Caffe のインストールと動作確認(Ubuntu 上)

Caffe は,カリフォルニア大学バークレー校の BAIR (Berkeley AI Research) で開発された深層学習フレームワークである.最終リリースは 1.0(2017年4月)であり,現在は新機能の追加が行われていない.Ubuntu の公式パッケージ(caffe-cpu, caffe-cuda)が提供されていたのは Ubuntu 20.04 (focal) までであり,Ubuntu 22.04 以降には収録されていない.したがって,Ubuntu 22.04 以降ではソースコードからのビルドが必要である.
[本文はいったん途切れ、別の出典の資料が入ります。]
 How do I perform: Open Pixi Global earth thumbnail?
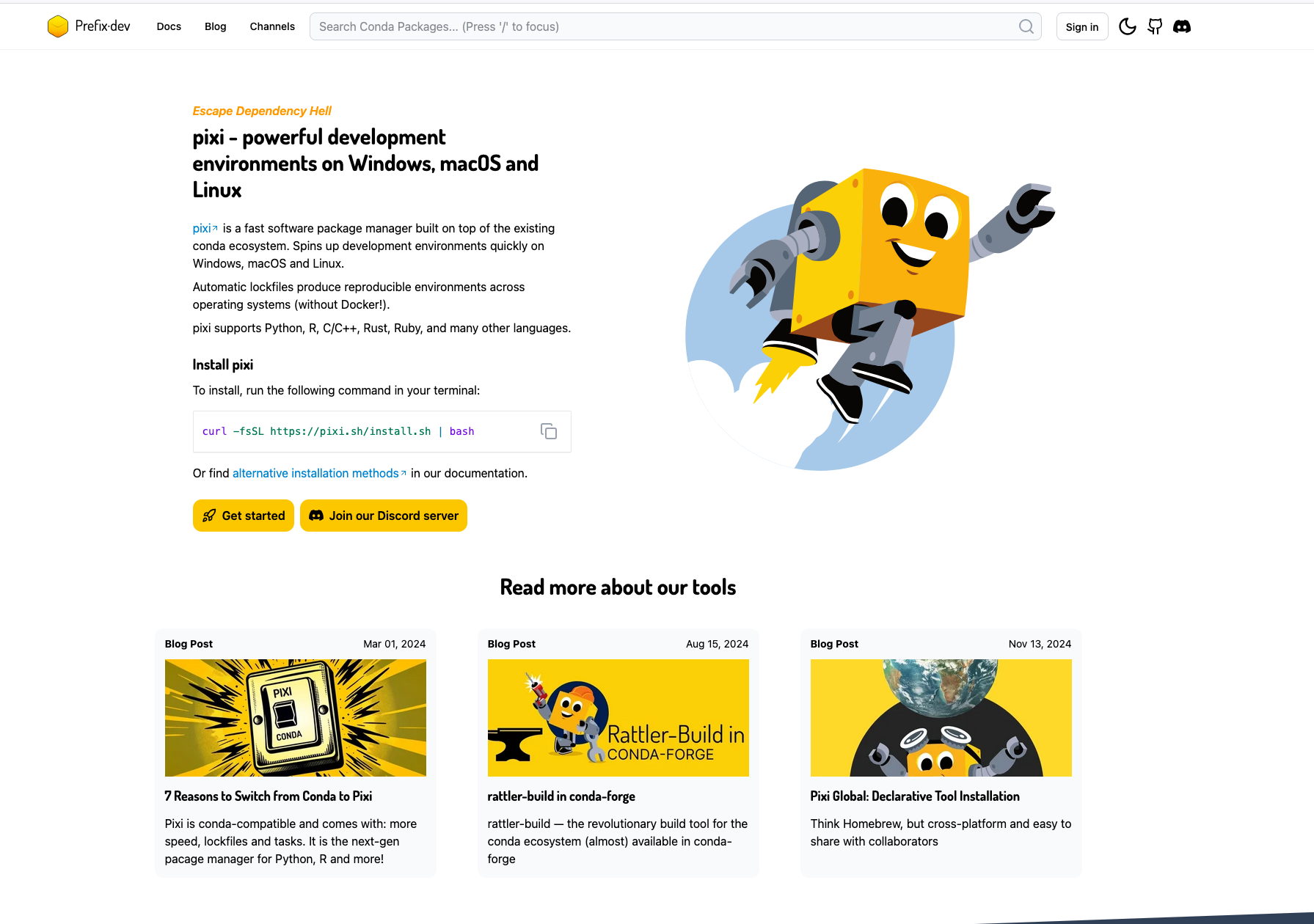941,718
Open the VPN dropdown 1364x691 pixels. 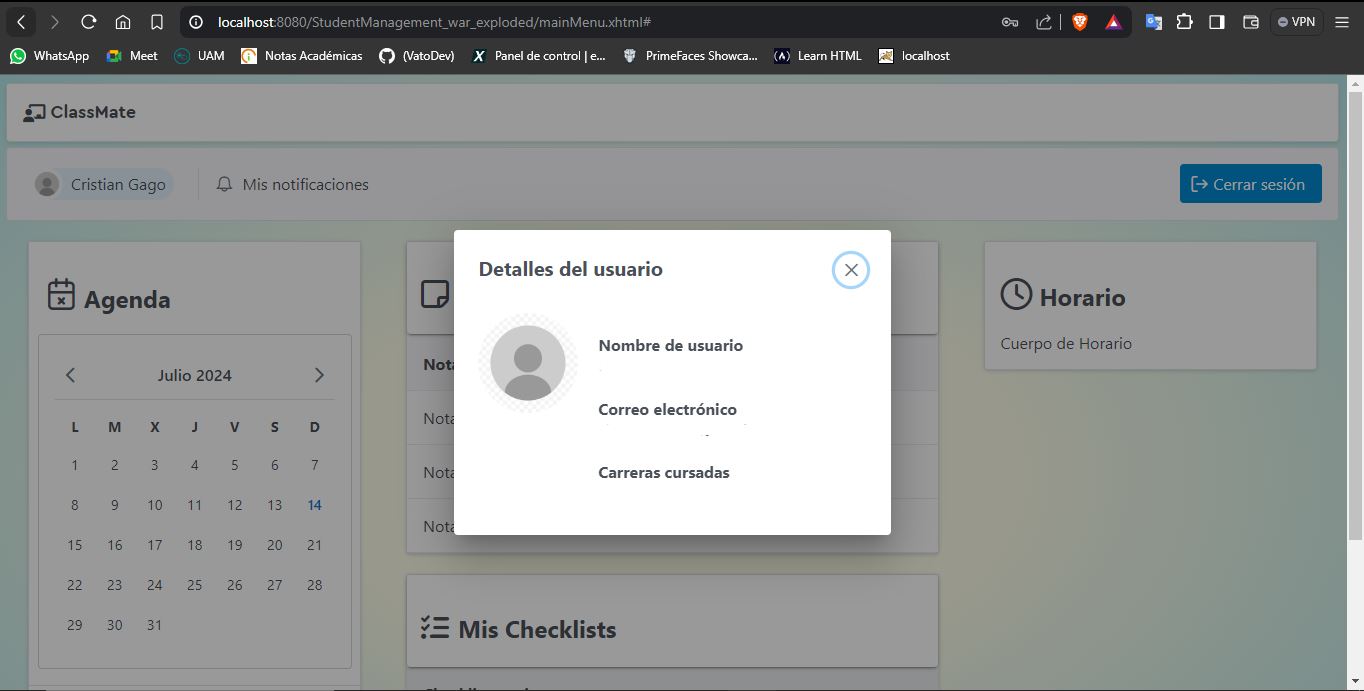tap(1295, 21)

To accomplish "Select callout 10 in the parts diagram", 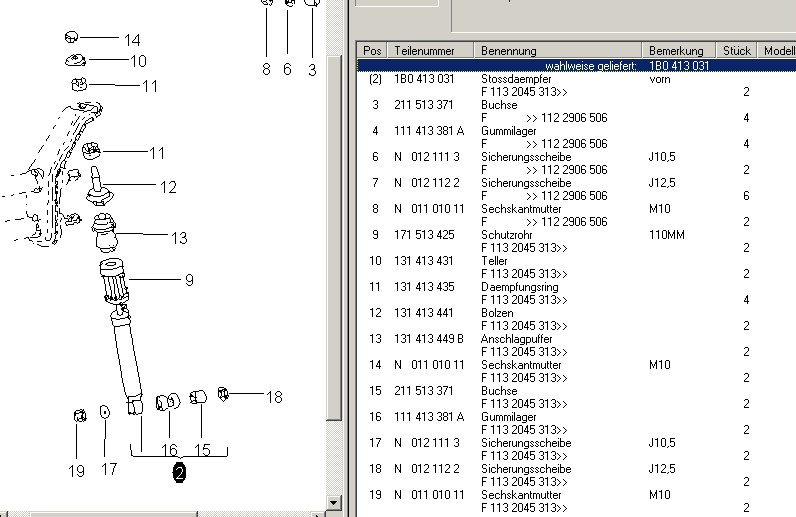I will point(138,62).

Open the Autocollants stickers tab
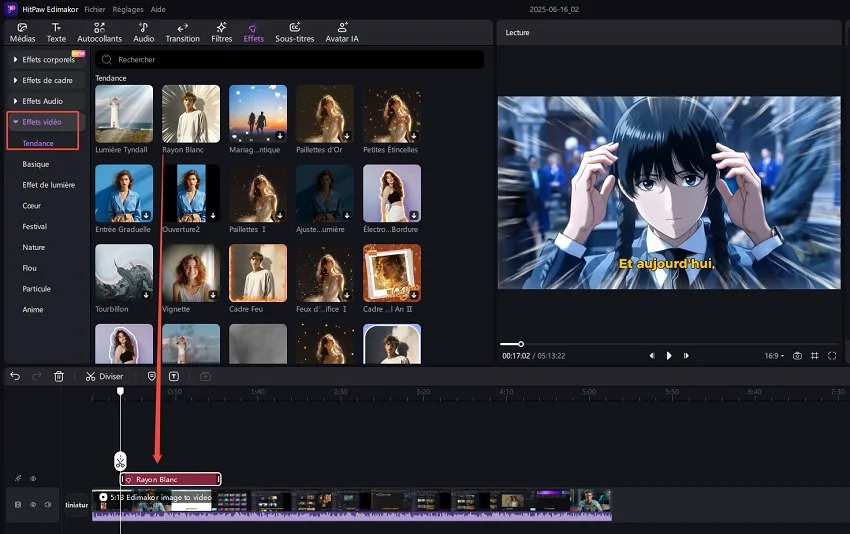tap(99, 32)
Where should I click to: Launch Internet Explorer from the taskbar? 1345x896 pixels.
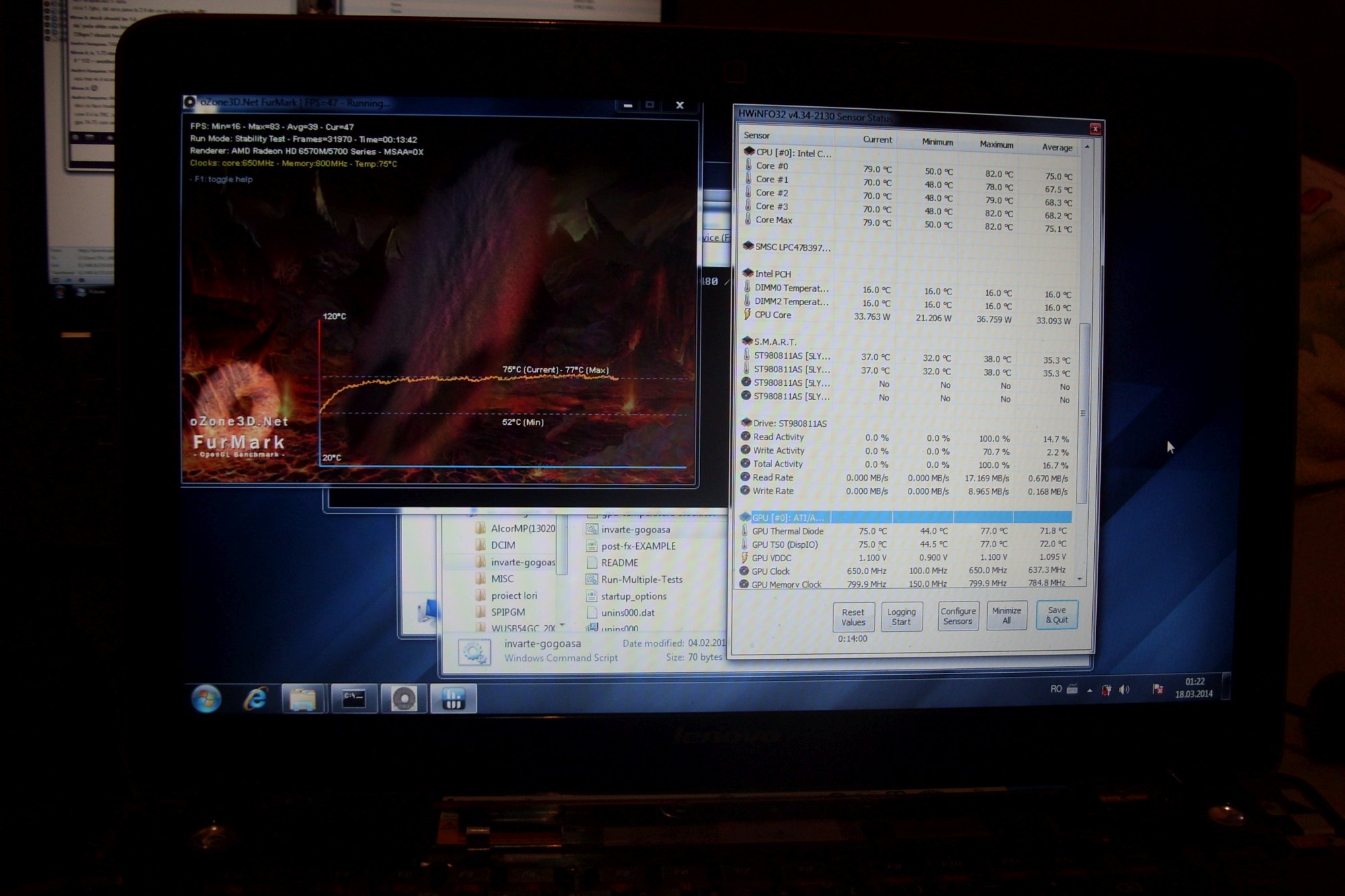tap(256, 699)
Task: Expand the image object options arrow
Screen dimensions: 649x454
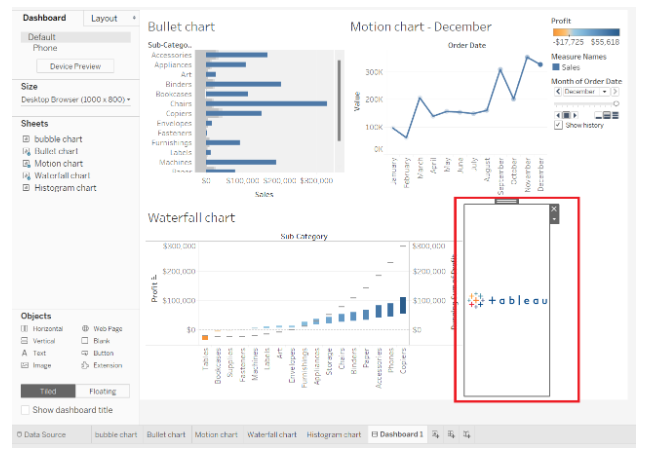Action: (x=554, y=219)
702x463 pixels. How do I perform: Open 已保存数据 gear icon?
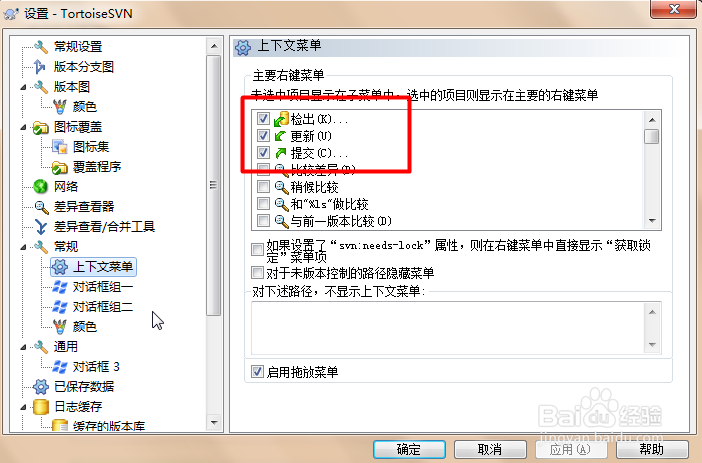click(40, 386)
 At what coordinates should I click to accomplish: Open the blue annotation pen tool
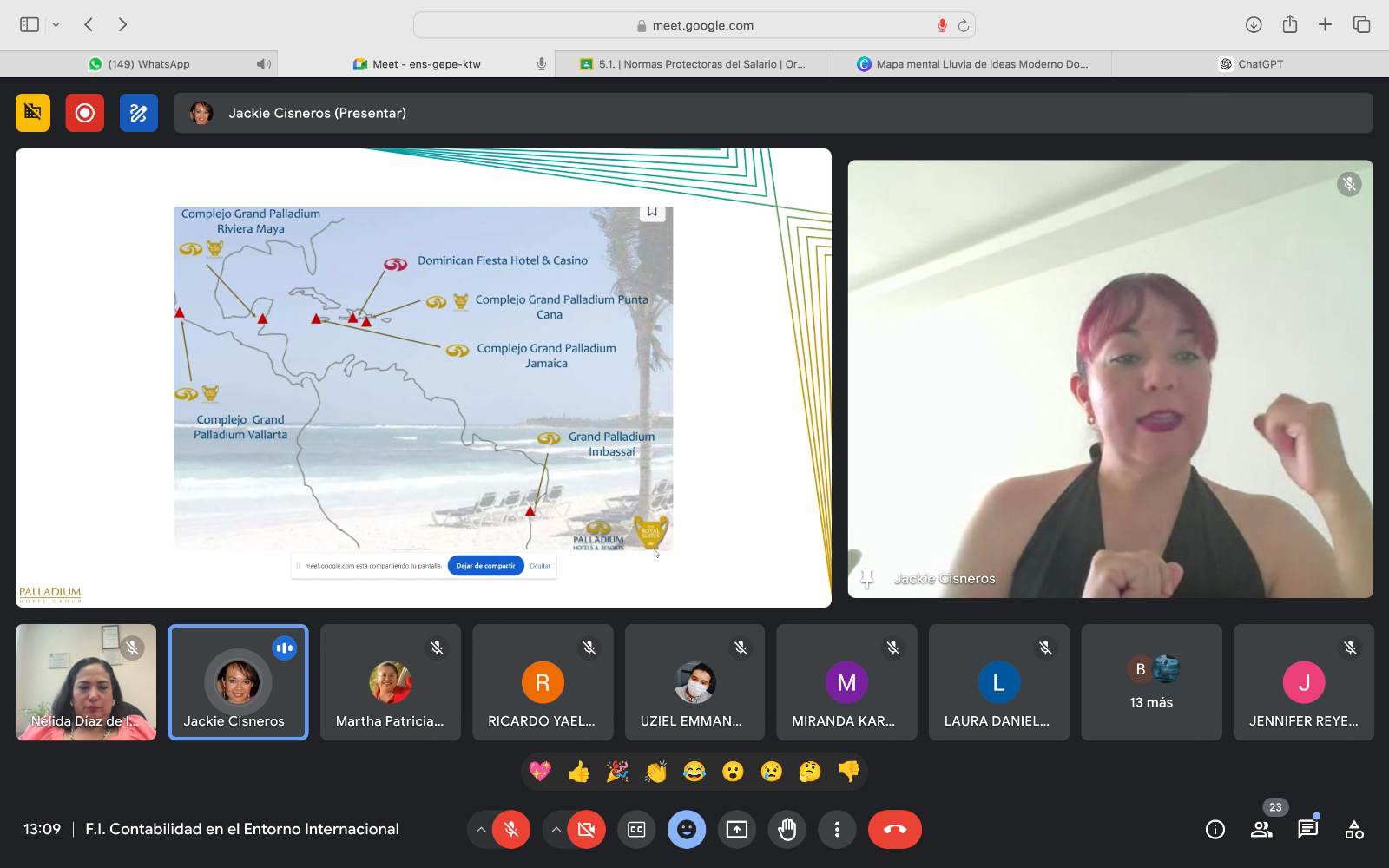[139, 113]
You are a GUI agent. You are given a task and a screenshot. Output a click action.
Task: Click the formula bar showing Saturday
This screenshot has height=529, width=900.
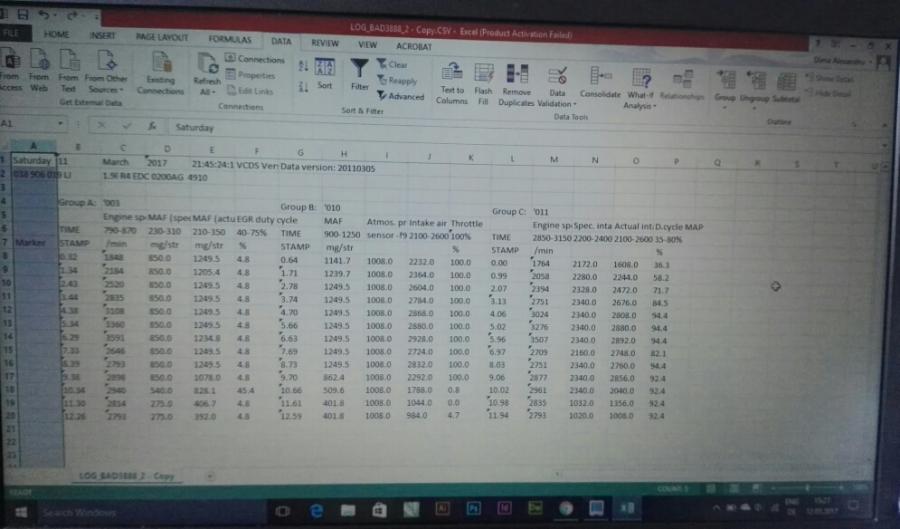point(400,128)
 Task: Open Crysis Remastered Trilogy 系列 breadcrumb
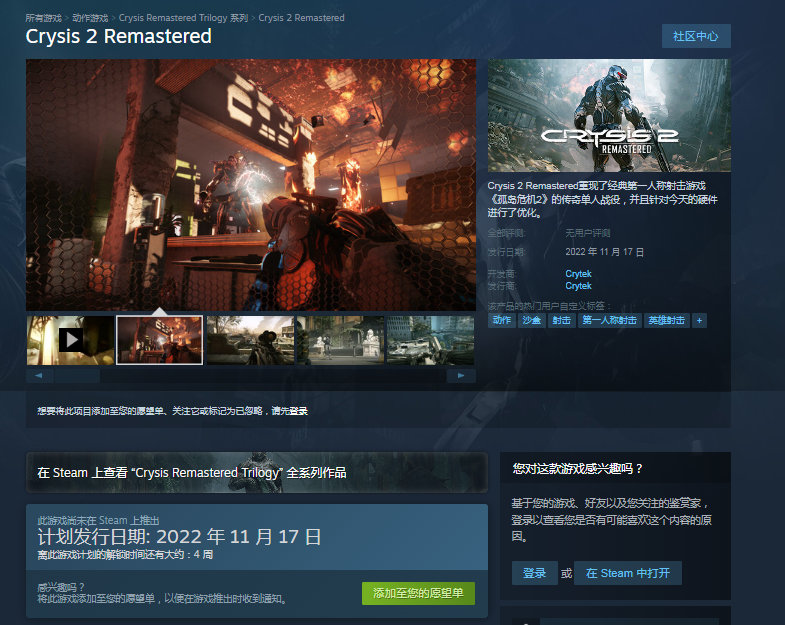click(183, 18)
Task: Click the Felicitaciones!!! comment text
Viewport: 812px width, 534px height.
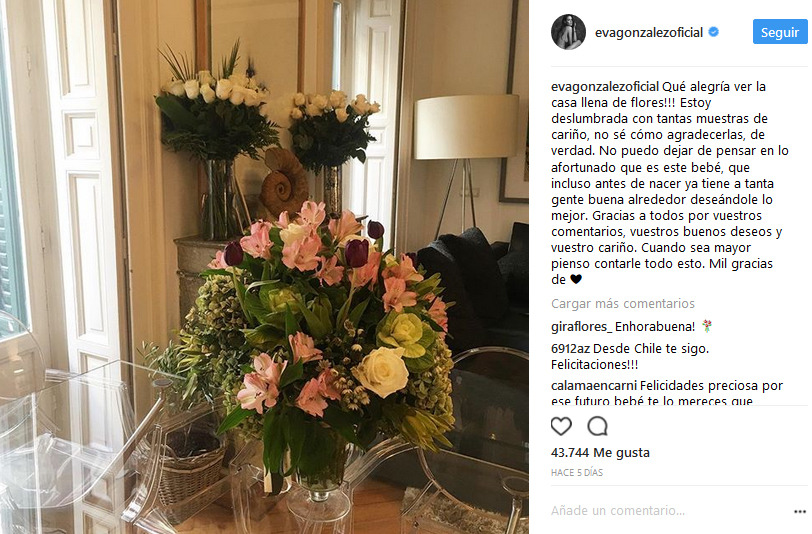Action: click(594, 365)
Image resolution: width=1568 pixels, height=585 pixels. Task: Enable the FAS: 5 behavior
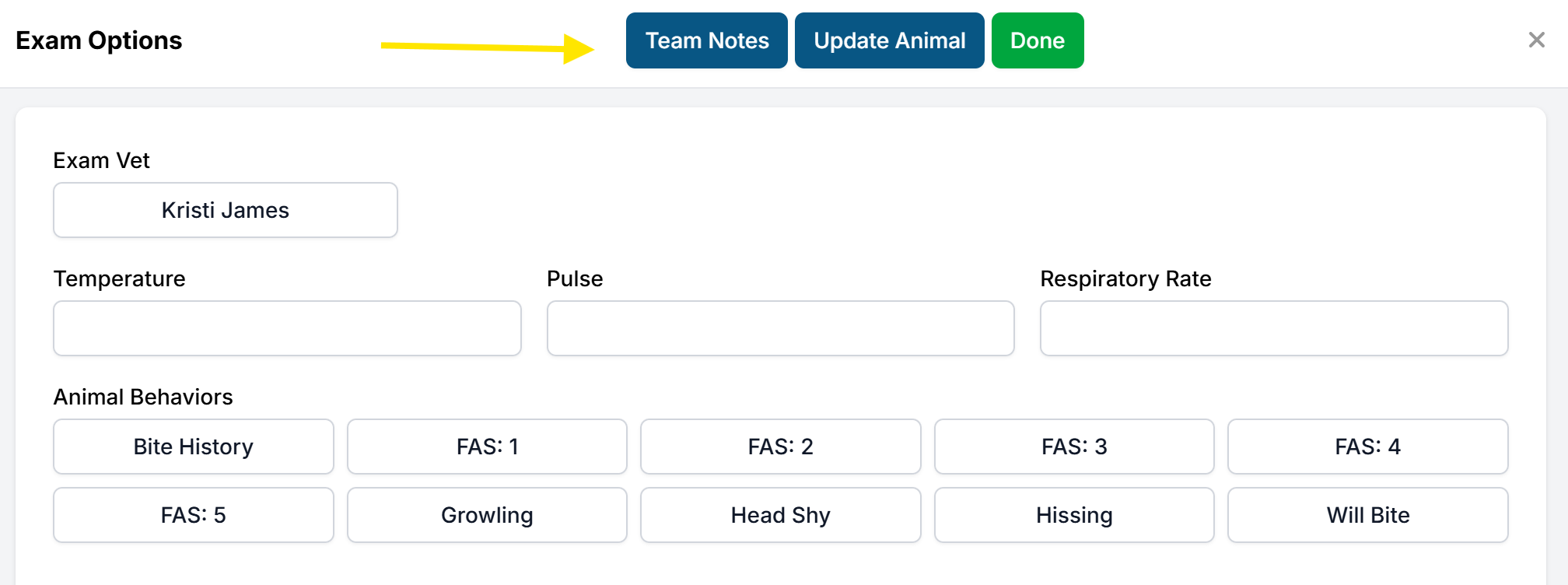point(193,515)
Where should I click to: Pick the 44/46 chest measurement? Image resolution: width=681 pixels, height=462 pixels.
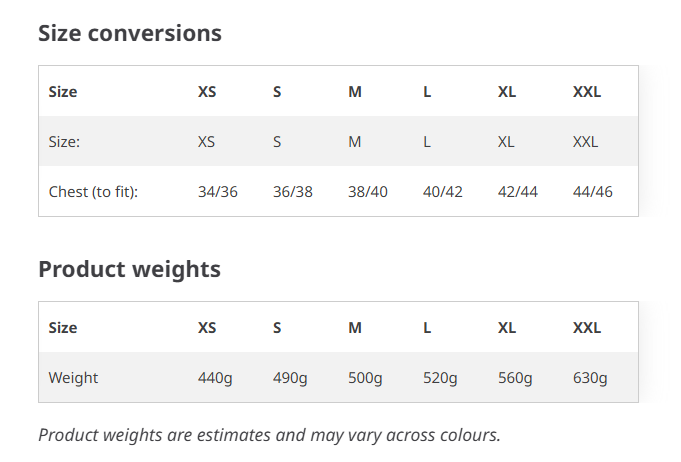(593, 192)
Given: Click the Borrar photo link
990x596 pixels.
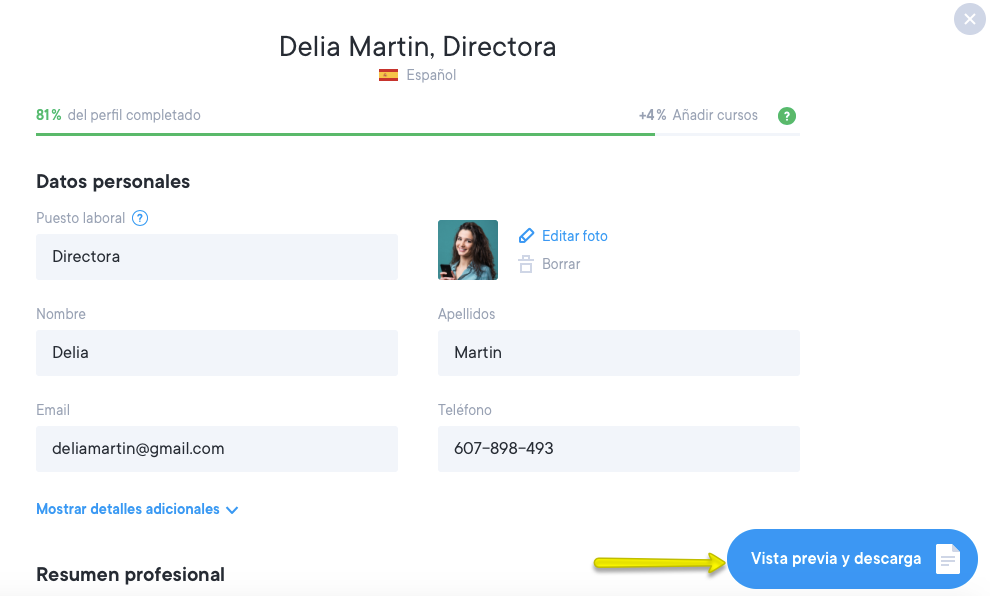Looking at the screenshot, I should coord(561,265).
Caffe 1.0 は,cuDNN 8 以降の API 変更(cudnnGetConvolutionForwardAlgorithm 等の廃止)や OpenCV 4 での定数廃止(CV_LOAD_IMAGE_COLOR 等)に対応していない.このページでは,これらを回避する設定(USE_CUDNN=OFFUSE_OPENCV=OFF)でビルドする手順を示す.

前準備

Ubuntu のシステム更新

Ubuntu で OS のシステム更新を行うときは, 端末で,次のコマンドを実行する.パッケージ情報を最新の状態にし,インストール済みのパッケージをセキュリティ更新やバグ修正を含めて更新するためである.

Ubuntu のインストールはこちらの別ページで説明する.
# パッケージリストの情報を更新
sudo apt update
# インストール済みのパッケージを包括的に更新 (依存関係も考慮)
sudo apt full-upgrade
# カーネル更新等で実際に再起動が必要な場合のみ実行を推奨
# sudo shutdown -r now

Python3 開発用ファイル,pip, setuptools, venv のインストール(Ubuntu 上)

Python のインストールは行わない(Ubuntu のシステム Python を用いる.)

Python, pip のコマンドでの起動のまとめ.

Ubuntu のシステム Python を用いるとき, python, pip は,次のコマンドで起動できる.

Ubuntu での Python 開発環境(JupyterLab, spyder, nteract)のインストール: 別ページ »で説明

Python3 開発用ファイル,pip, setuptools, venv のインストール

端末で,次のコマンドを実行する.

# パッケージリストの情報を更新
sudo apt update
sudo apt -y install python-is-python3 python3-dev python-dev-is-python3 python3-pip python3-setuptools python3-venv python3-numpy build-essential

NVIDIA ドライバ,NVIDIA CUDA ツールキット,NVIDIA cuDNN のインストール(Ubuntu 上)

GPU を用いたビルドを行う場合のみ必要である.CPU のみで利用する場合は不要である.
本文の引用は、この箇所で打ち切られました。